Thursday, May 24, 2018

Fewer keys now

The old house on Eakin was finally sold a couple of weeks ago. Took a bit of a bath on its initial asking price, but what can you do? The house had some issues and it was not in a desirable neighborhood, on a busy street, etc.

That's where I lived the longest. The first house my son came home to. He must have loved it because he did not want to sleep there. It was the scene of a lot of good and bad memories. Life happened there, and it's happening in the new place too.

No longer having a mortgage is a good thing, and we're down to one set of bills. Naturally that money moves to paying my son's caregiver this summer, a necessary expense.

Friday, May 11, 2018

I've got this disease I can't shake and I'm just rattling through life

The news that Scott Hutchinson of Frightened Rabbit succumbed to his demons and took his own life has struck me rather hard.

It’s not the same grief as when an icon you never met died, either suddenly or by natural causes. Frightened Rabbit were far from a household name, but they have a niche of very devoted supporters.

I’ve been following the band for over ten years, almost as long as they have been in existence. They had a good social media presence, you knew what they were working on, and where. Hutchinson wrote so eloquently and honestly about the human condition, flaws and all. He really put himself out there, to the point of a twitter meltdown a couple of years ago in which he asked us to not buy his records. The disease was speaking.

I saw them live in 2013 here, and the band delivered the goods as promised. It was a catharsis for both band and audience as we all got to yell scream and shout for a couple of hours.

The band came through town again in 2016, and tweeted that they were looking for a bar where they could watch the Leicester City soccer match. Several of us recommended a place.

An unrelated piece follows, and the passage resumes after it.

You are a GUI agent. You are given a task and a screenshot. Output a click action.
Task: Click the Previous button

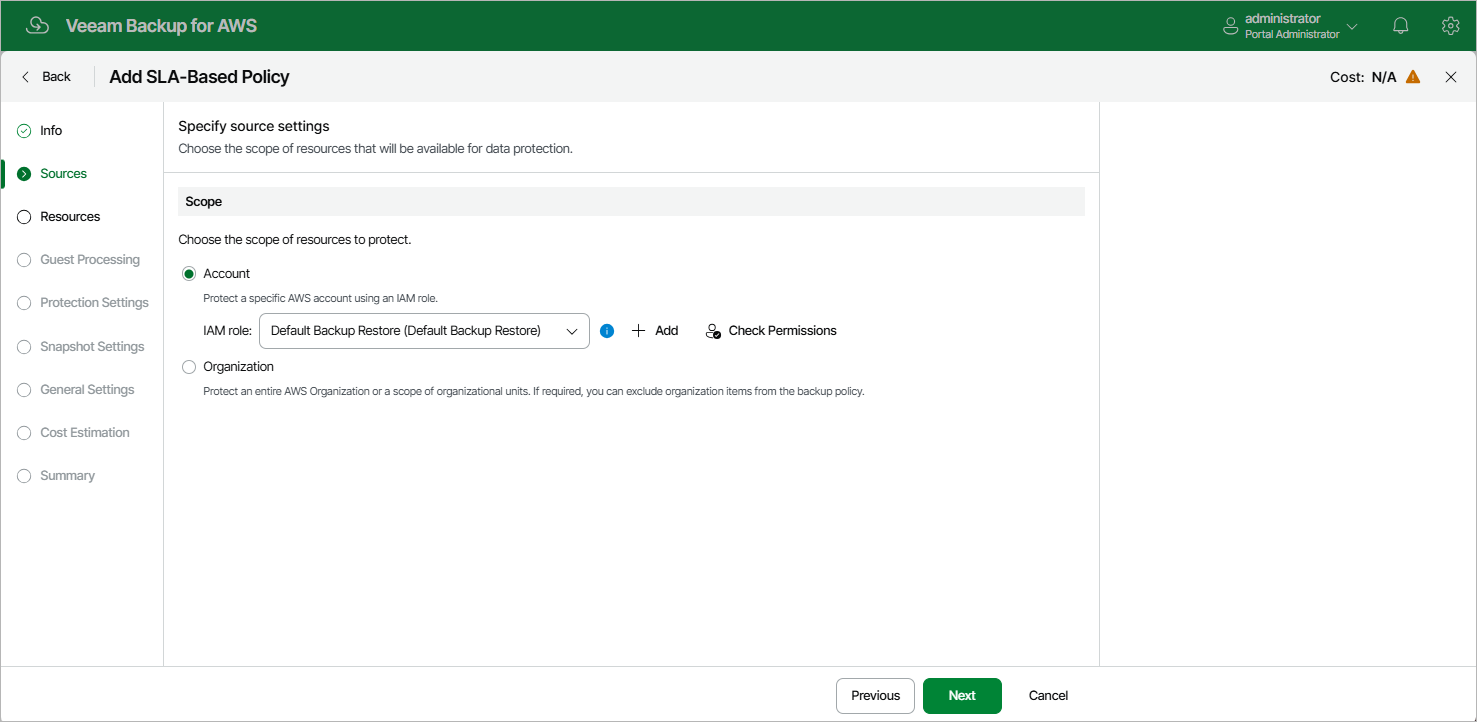click(x=875, y=696)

The morning of the match I was there, along with other soccer fans, waiting for the game to statr. The band came in. I have to say there were very approachable, even when people wanted to give them their privacy, to let them watch the match in peace - they were very cool about it.

I got to talk to Scott briefly, to thank him for the good work he was doing. Handed over a couple of bottles of Irn-Bru, which they gratefully accepted. Grant cracked open a bottle right on the spot. They signed my CD, took some names for Monday’s guest list and that was it.

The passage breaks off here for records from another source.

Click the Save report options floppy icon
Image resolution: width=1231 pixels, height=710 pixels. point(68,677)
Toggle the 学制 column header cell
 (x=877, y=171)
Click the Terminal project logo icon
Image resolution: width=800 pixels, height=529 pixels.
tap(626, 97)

Did not get to go to the show, figured I’d catch them next time. You know how that goes.

See ‘em while you can, there may not be a next time.

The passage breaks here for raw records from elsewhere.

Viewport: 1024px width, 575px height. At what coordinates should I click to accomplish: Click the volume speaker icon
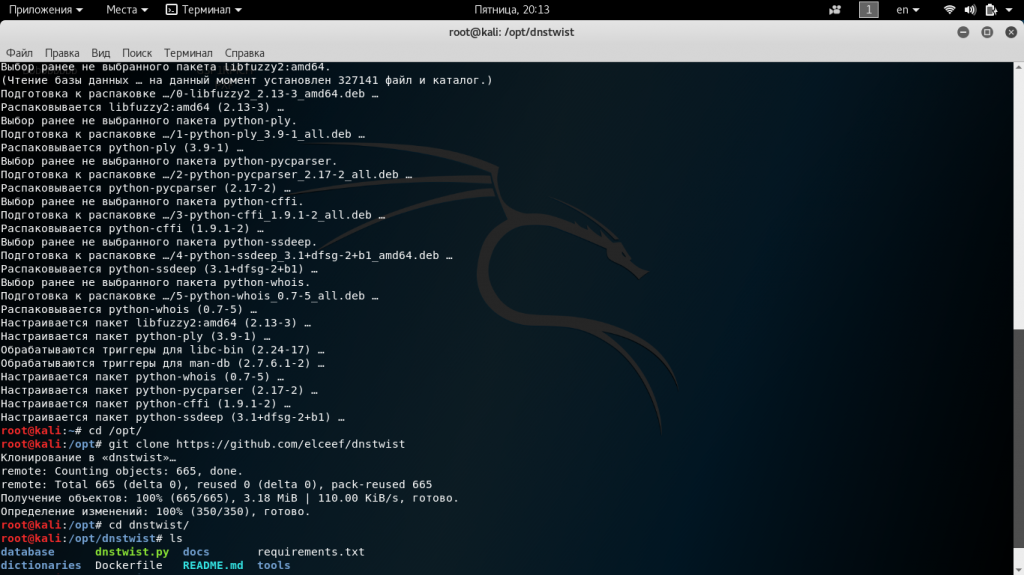970,10
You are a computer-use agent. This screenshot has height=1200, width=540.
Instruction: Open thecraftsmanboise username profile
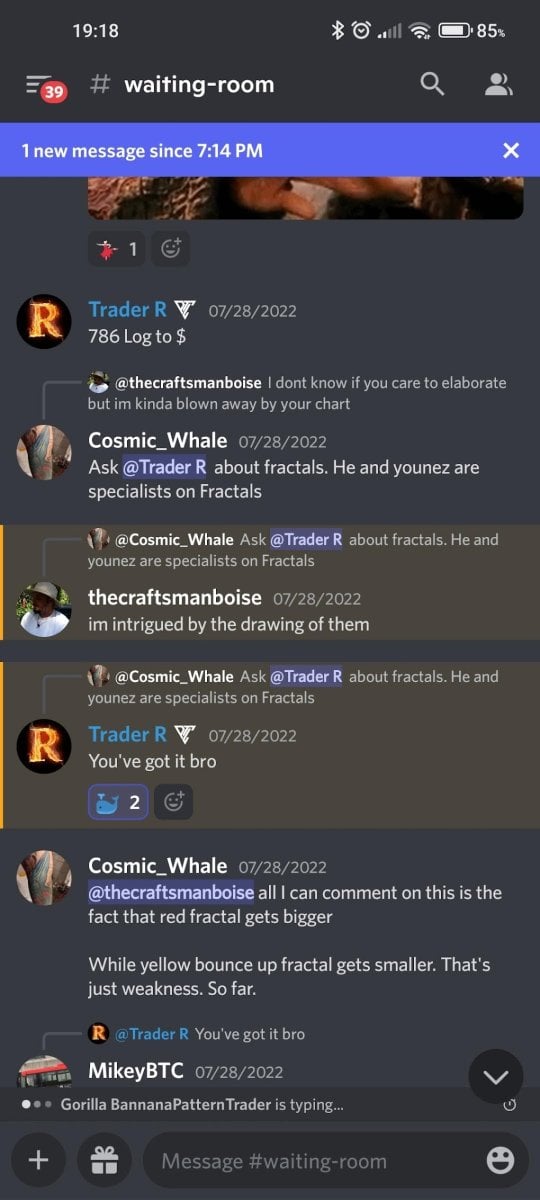tap(175, 598)
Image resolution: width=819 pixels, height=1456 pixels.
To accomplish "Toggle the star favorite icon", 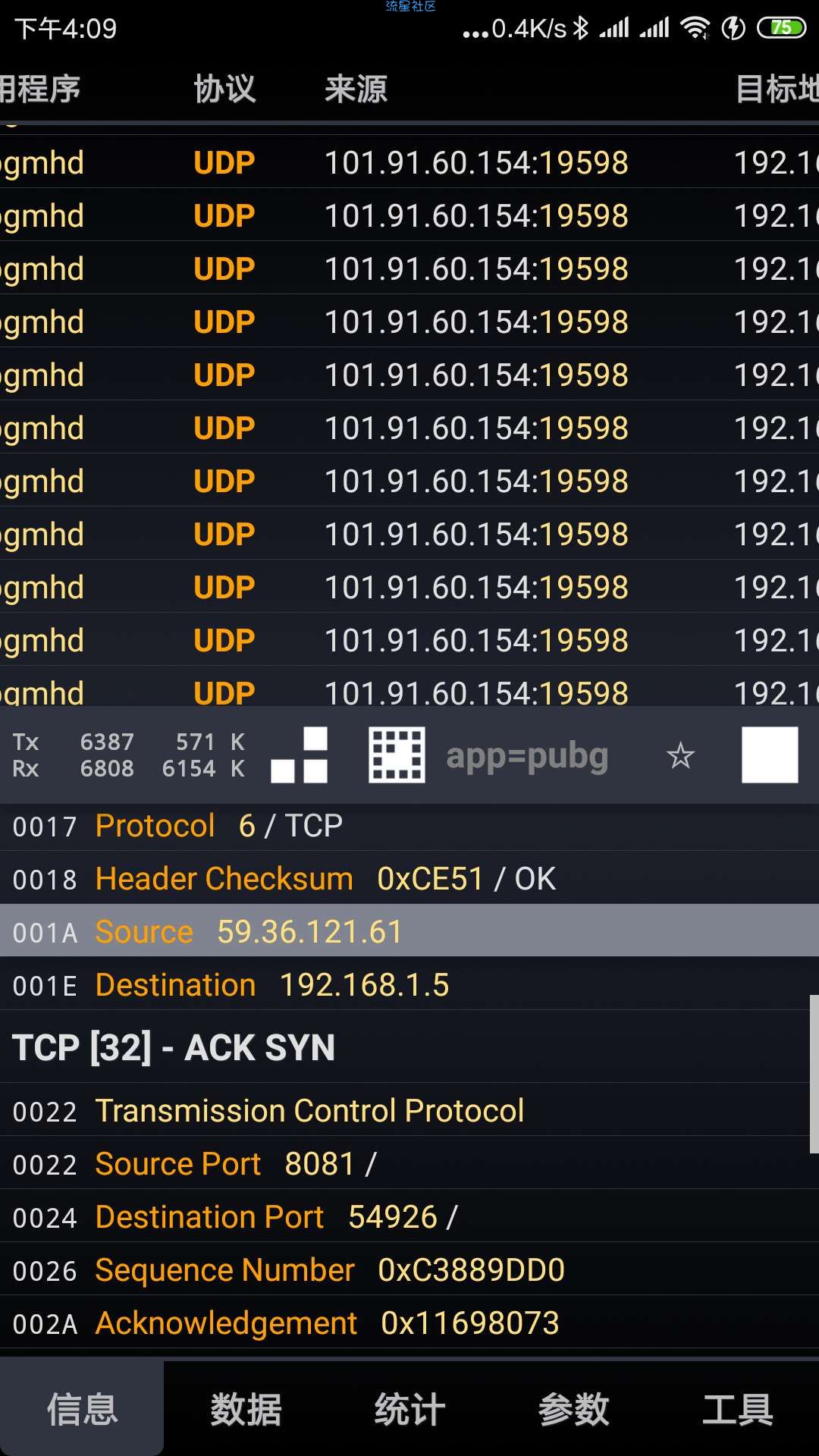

Scott spoke openly about his condition, his depression and dark side and put them in his music.

Whatever he was listening to when he put out those two last, cryptic, tweets was lying to him so hard. The beast lies. Depression lies. As the band said today, he’s no longer in pain, may he have finally found some peace.

Saturday, May 5, 2018

The bridge I torched

So many seem to do everything to cling to their childhood. I think my problem (or one of) is that I wanted to distance myself as far away from it as possible.

Even after having a child, and the experience of autism, it's been so hard to reach and relate to it all.